Whole-body imaging brings new slant to cancer staging

Radiologist interest in whole-body diffusion-weighted MRI for cancer applications is intensifying following preliminary studies that demonstrate its potential value for staging cancer. Whole-body DWI produces a composite image using a STIR echo-planar diffusion-weighted technique with a high b-value for background suppression.

During DWI, composite whole-body images are acquired at multiple stages before reconstruction. Maximum intensity projections are then often displayed in a reversed black-to-white gray-scale. Highly cellular lymph nodes showing restricted diffusion are especially conspicuous. Whole-body DWI adds only one to five minutes to the imaging time, and, unlike PET/CT, it involves no ionizing radiation.

Studies presented at the ISMRM/ESMRMB meeting found that whole-body DWI may outperform FDG-PET and is significantly more accurate than purely anatomic whole-body MRI for M-staging of lung cancer. Speaking for his colleagues at Kobe University Graduate School of Medicine in Japan, Dr. Yoshiharu Ohno presented the first prospective clinical trial comparing the accuracy of the three approaches to lung cancer staging. Ohno is director of functional and diagnostic imaging research at Kobe.

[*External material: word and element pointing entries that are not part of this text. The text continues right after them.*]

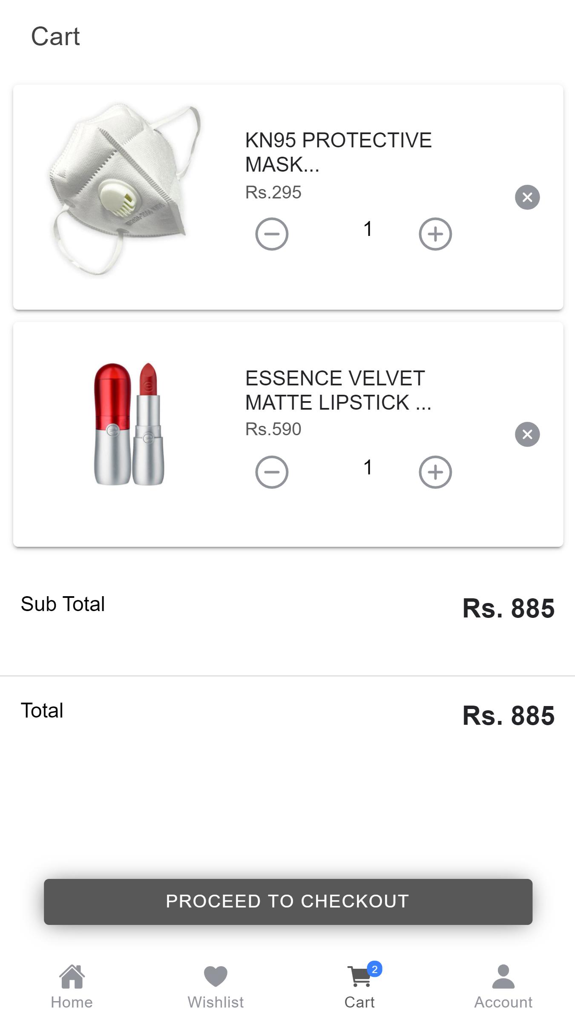Increase Essence Velvet Matte Lipstick quantity
The width and height of the screenshot is (575, 1022).
(435, 472)
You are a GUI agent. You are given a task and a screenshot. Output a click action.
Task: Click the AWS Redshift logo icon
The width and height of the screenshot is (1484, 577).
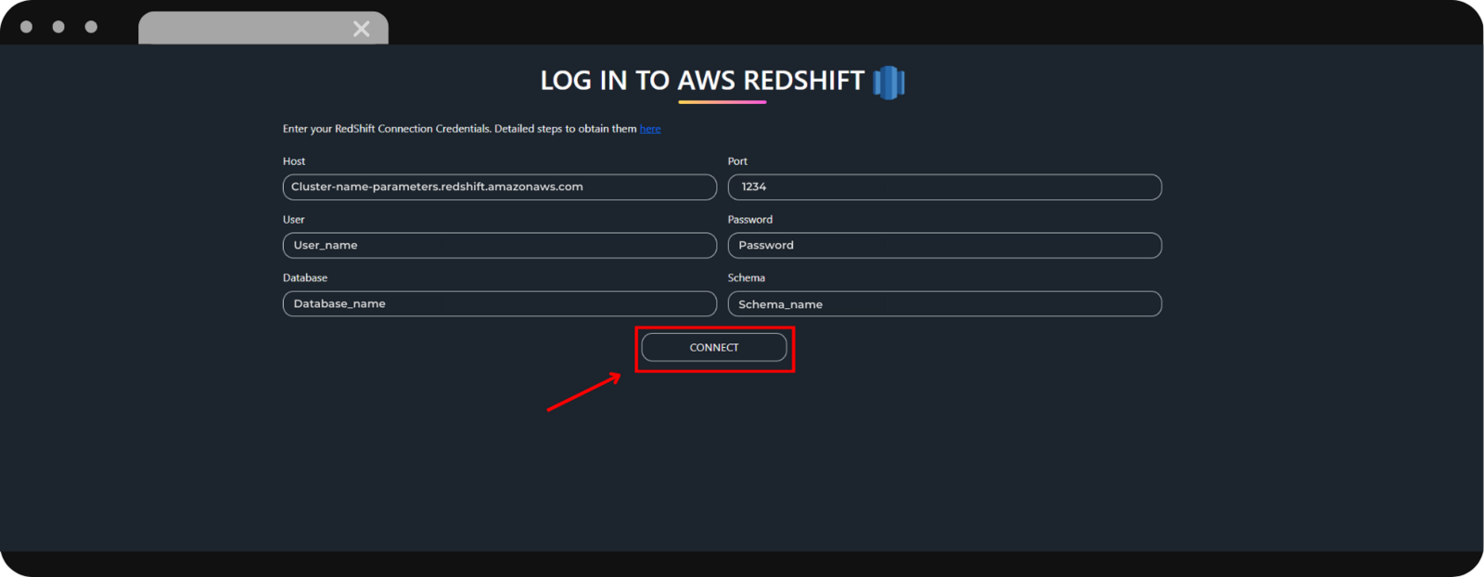tap(889, 83)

Subjects were 74 consecutive patients with confirmed lung cancer: 47 cases of adenocarcinoma, 13 of squamous cell carcinoma, and seven each of small- and large-cell cancer. With per-patient sensitivity and specificity rates of 85.7% and 90%, respectively, whole-body DWI was more specific than FDG-PET, which had sensitivity and specificity rates of 85.7% and 81.6%, respectively. The sensitivity and specificity of whole-body MRI without DWI were 71.4% and 85%, respectively.

Also speaking in Berlin, Dr. Chun Yan Zhang reported promising results in a preliminary study of 3T whole-body DWI performed on 152 consecutive patients with suspected prostate cancer at Peking University First Hospital in Beijing. Of 26 high-intensity bone lesions identified with DWI in six patients, 25 were subsequently confirmed to be bone metastases on conventional MRI. DWI also found 27 enlarged lymph nodes in four patients.

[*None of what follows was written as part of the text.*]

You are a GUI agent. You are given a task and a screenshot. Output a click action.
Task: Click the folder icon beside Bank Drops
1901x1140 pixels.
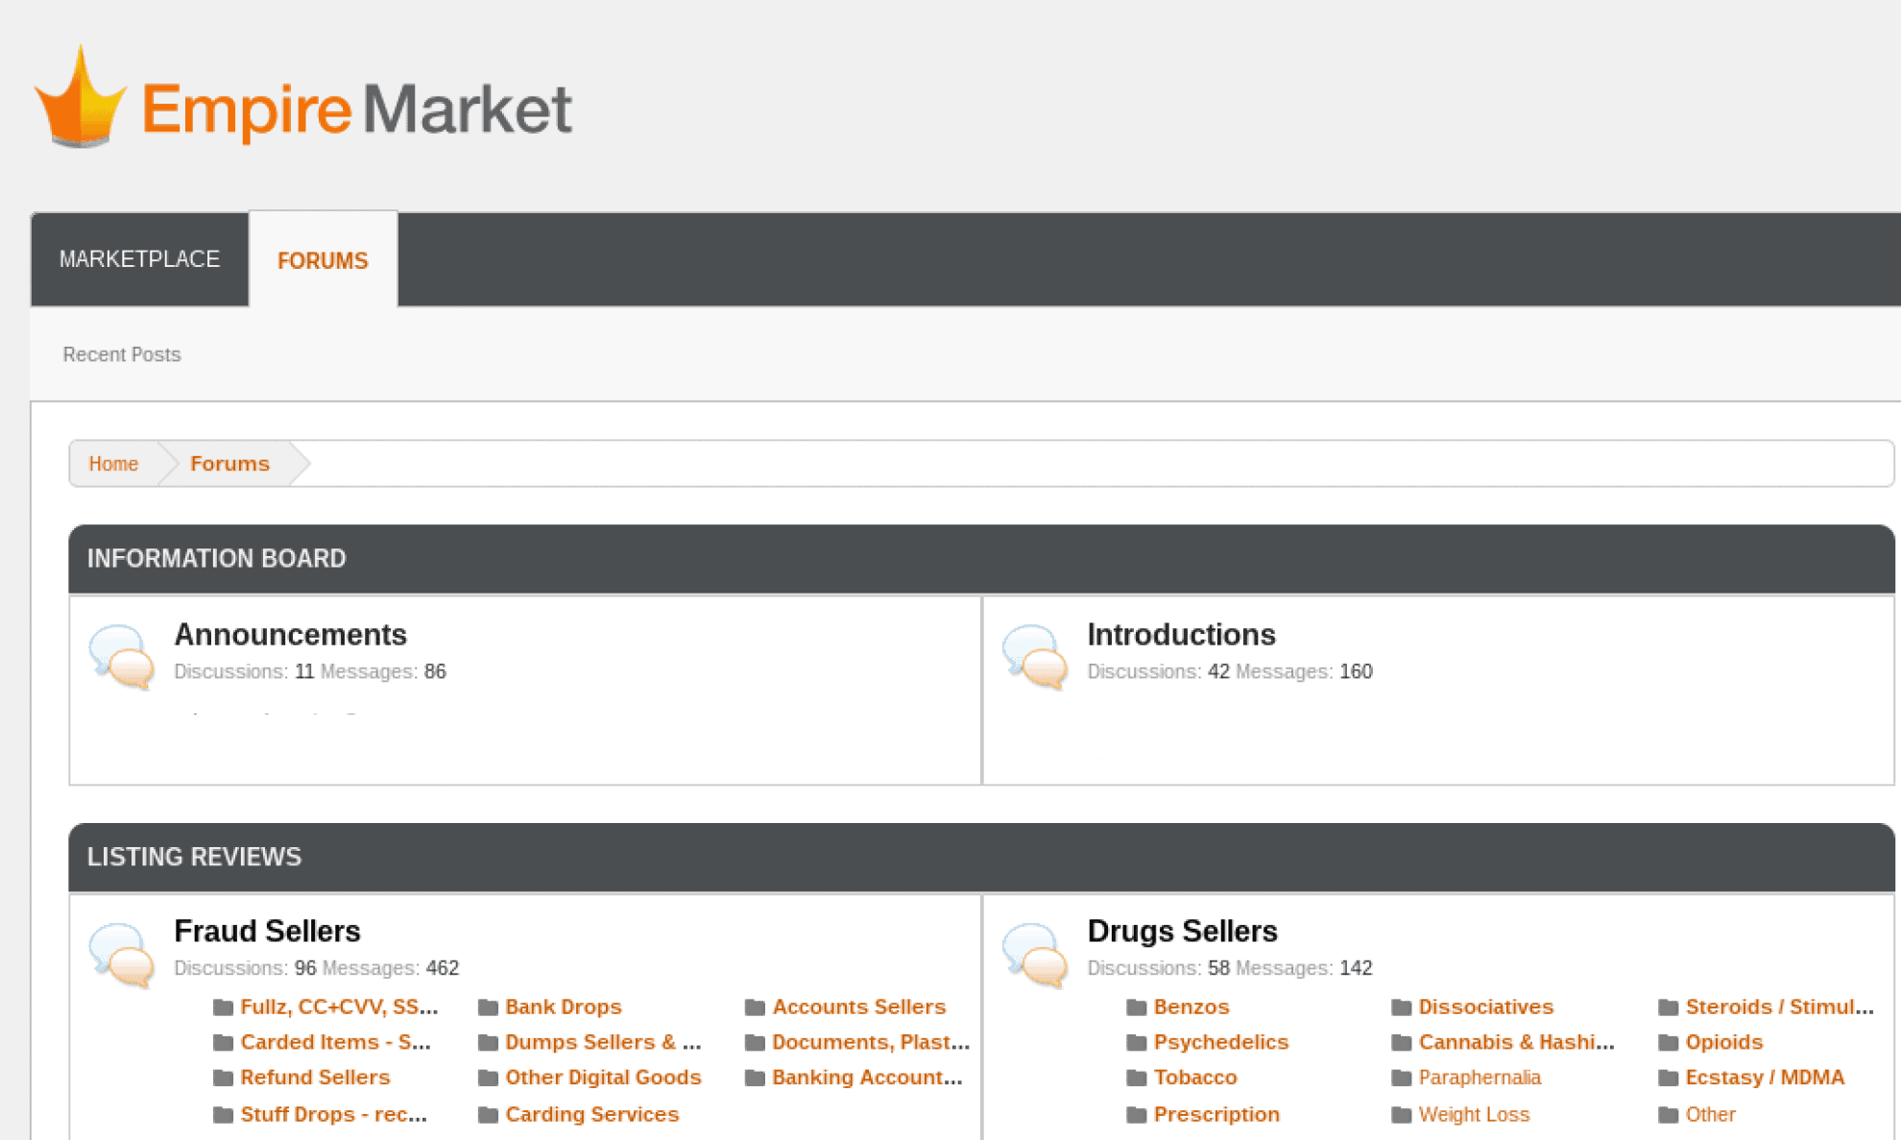[488, 1007]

Dr. Michael A. Jacobs and colleagues at Johns Hopkins University School of Medicine demonstrated the feasibility of whole-body DWI with apparent diffusion coefficient mapping to identify and potentially characterize bony and soft-tissue masses.

Dr. Matthias Philipp Lichy and colleagues at the University of Tubingen in Germany employed a high b-value (1000 sec/mm2) single-shot echo-planar imaging approach to compare whole-body DWI with ADC mapping and PET/CT imaging.

Twenty cancer patients were imaged with whole-body DWI with ADC mapping on a 1.5T scanner. F-18 FDG was administered to 11 melanoma patients, four lung cancer patients, and one non-Hodgkin's lymphoma patient. Four prostate cancer patients were examined with carbon-11 choline.

Based on the PET findings, whole-body DWI detected 100% of the melanoma and lymphoma metastases. It found all the prostate lymph node metastases and lung metastases but was only 13% accurate for identifying lymph nodes containing metastatic cells from lung cancer.

Lichy still found room for technical improvement. Artifacts from spatial distortions were apparent with EPI in areas of high susceptibility, such as the bowel, and respiratory artifacts appeared in regions of interest in the thorax.